The story of Sam and Ben is a great introduction to the concept of twins. It does explain that twins are the same age, have the same family, and the same birthdate. It also offers examples of ways twins can be different: in looks, in interests, in personalities. This book also included a mulitcultural element to the story. In this book, Sam and Ben have a Oma (representing their German heritage) and an Abuela (representing their Hispanic heritage). Including a variety of cultures in my children's book choices is important to me. The book is a portrait of a unique family with many cultural influences that come together and form two beautifully unique twin boys.

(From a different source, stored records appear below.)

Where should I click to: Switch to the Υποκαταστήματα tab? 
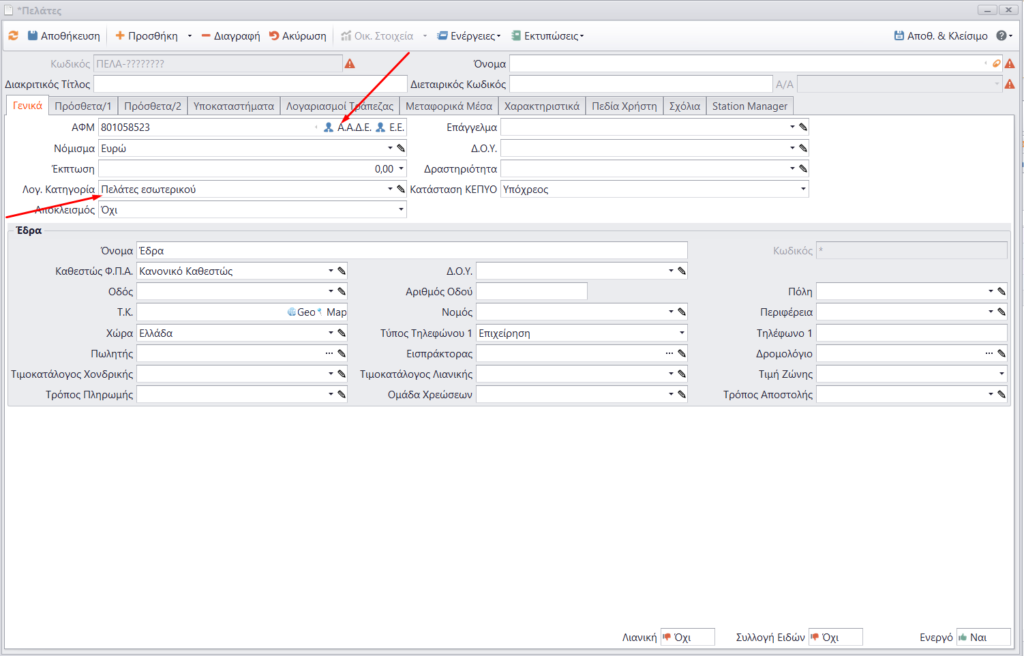[233, 106]
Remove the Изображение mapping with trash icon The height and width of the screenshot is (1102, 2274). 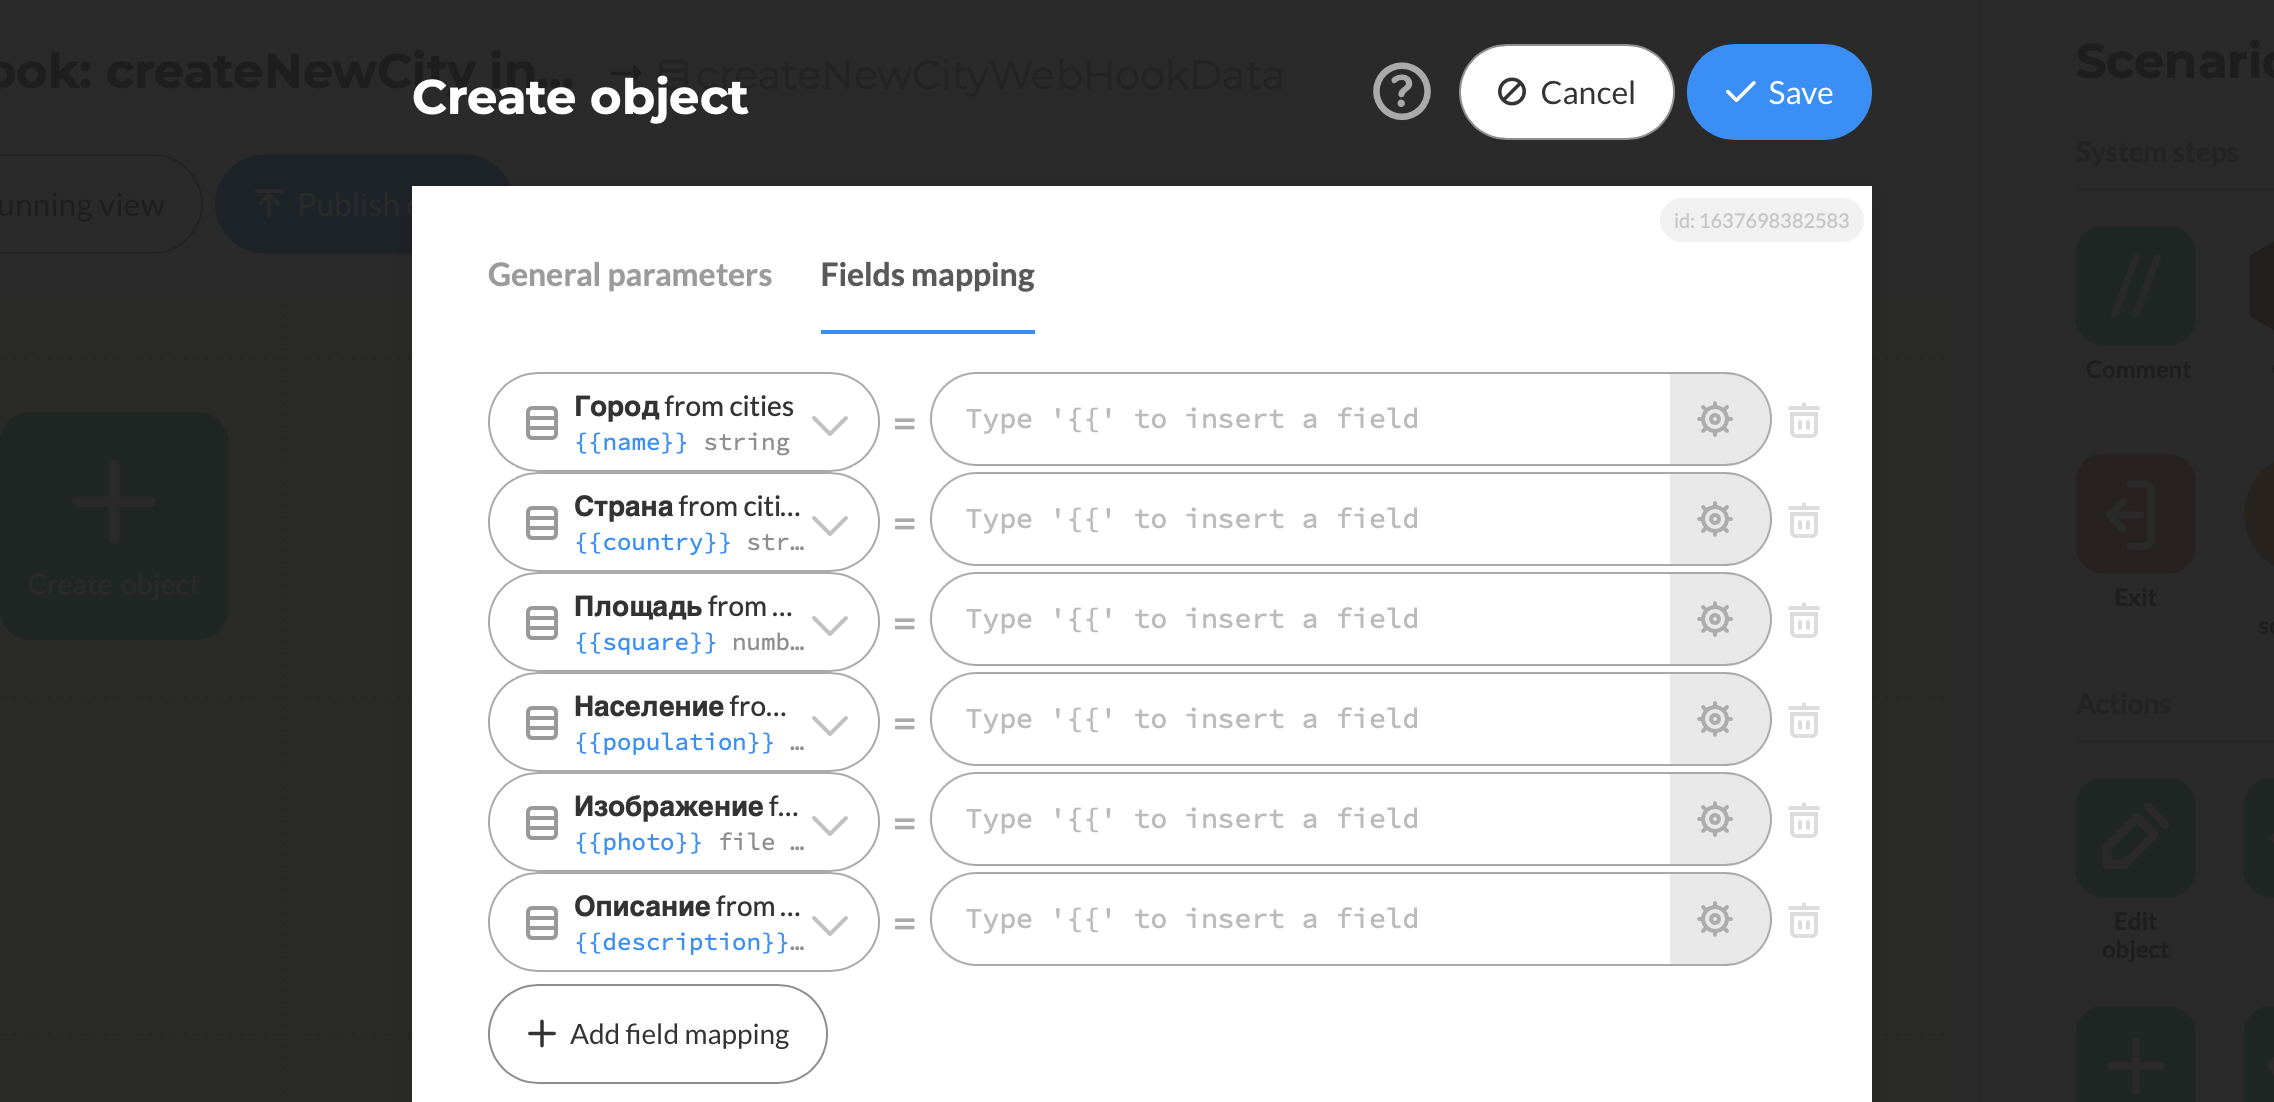tap(1803, 820)
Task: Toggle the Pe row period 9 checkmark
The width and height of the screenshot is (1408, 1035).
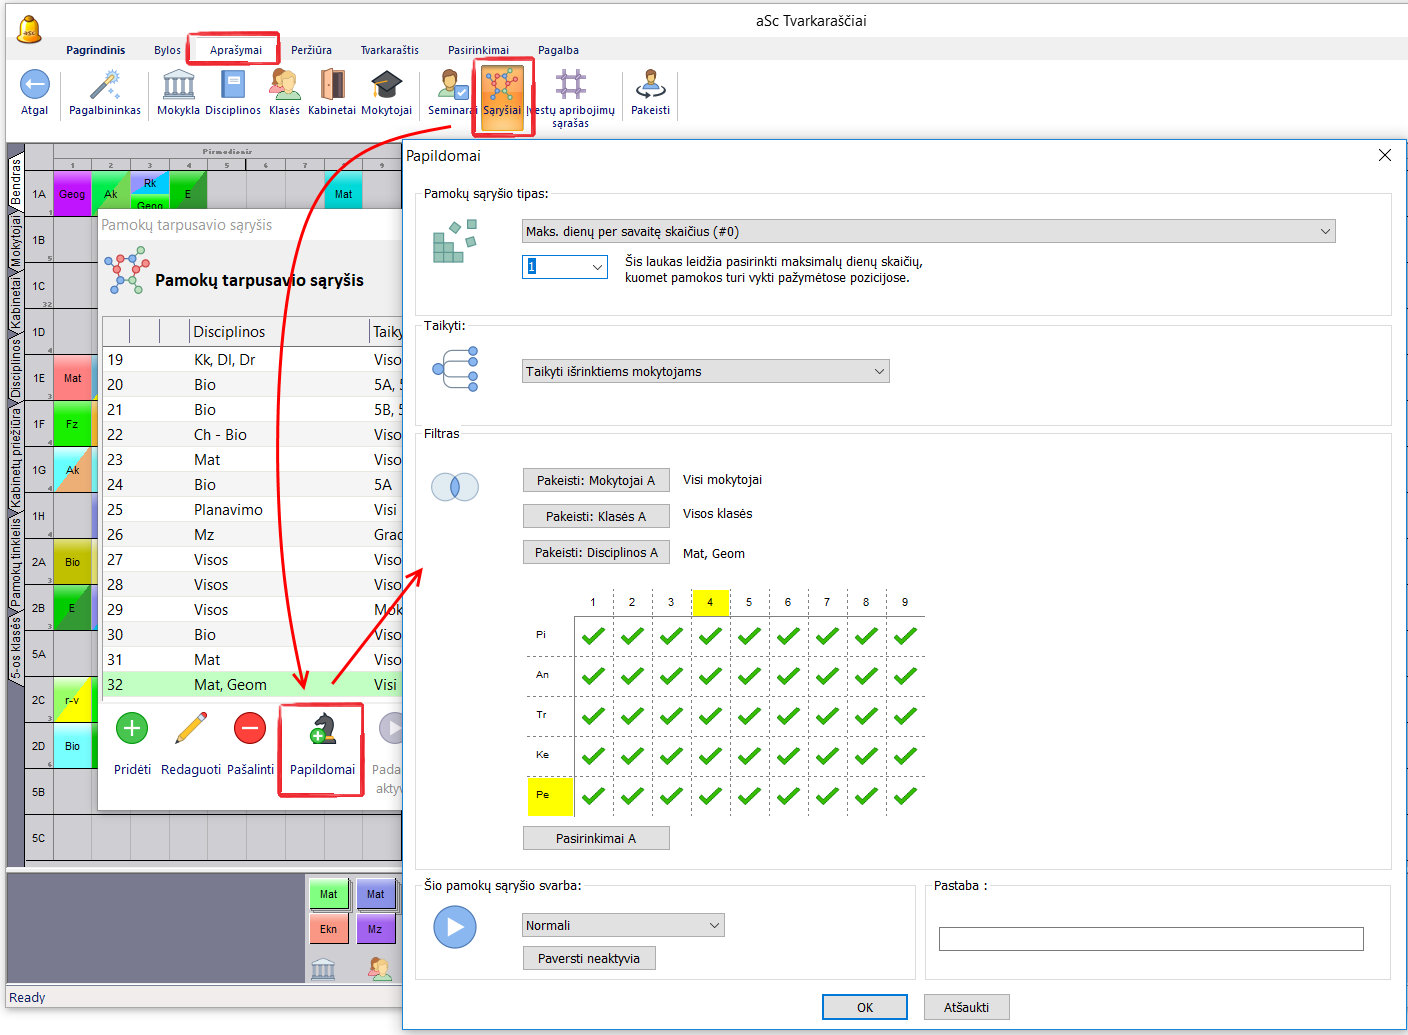Action: point(905,796)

This book would probably work best for older preschool through grade 2. My three year old seemed just a little young for this book. There were so many concepts that were new to Logan. He has never experienced twins. Also, the words Oma and Abuela were new to him. The author also included words like Ah-bah, Ah-tan, and Tah-tan for the babies' siblings. Even I was confused as if those words were from another language or if they were just nicknames that babies had given their brothers and sisters.
We reviewed this book as an ebook which is always engaging for Logan! It's a very simple look with clean white pages and bright colors. This book doesn't have any interactive features in the ebook. I actually enjoyed that in a sense. Sometimes I get tired of ALL the bells and whistles that are literally on every page of some children's ebooks.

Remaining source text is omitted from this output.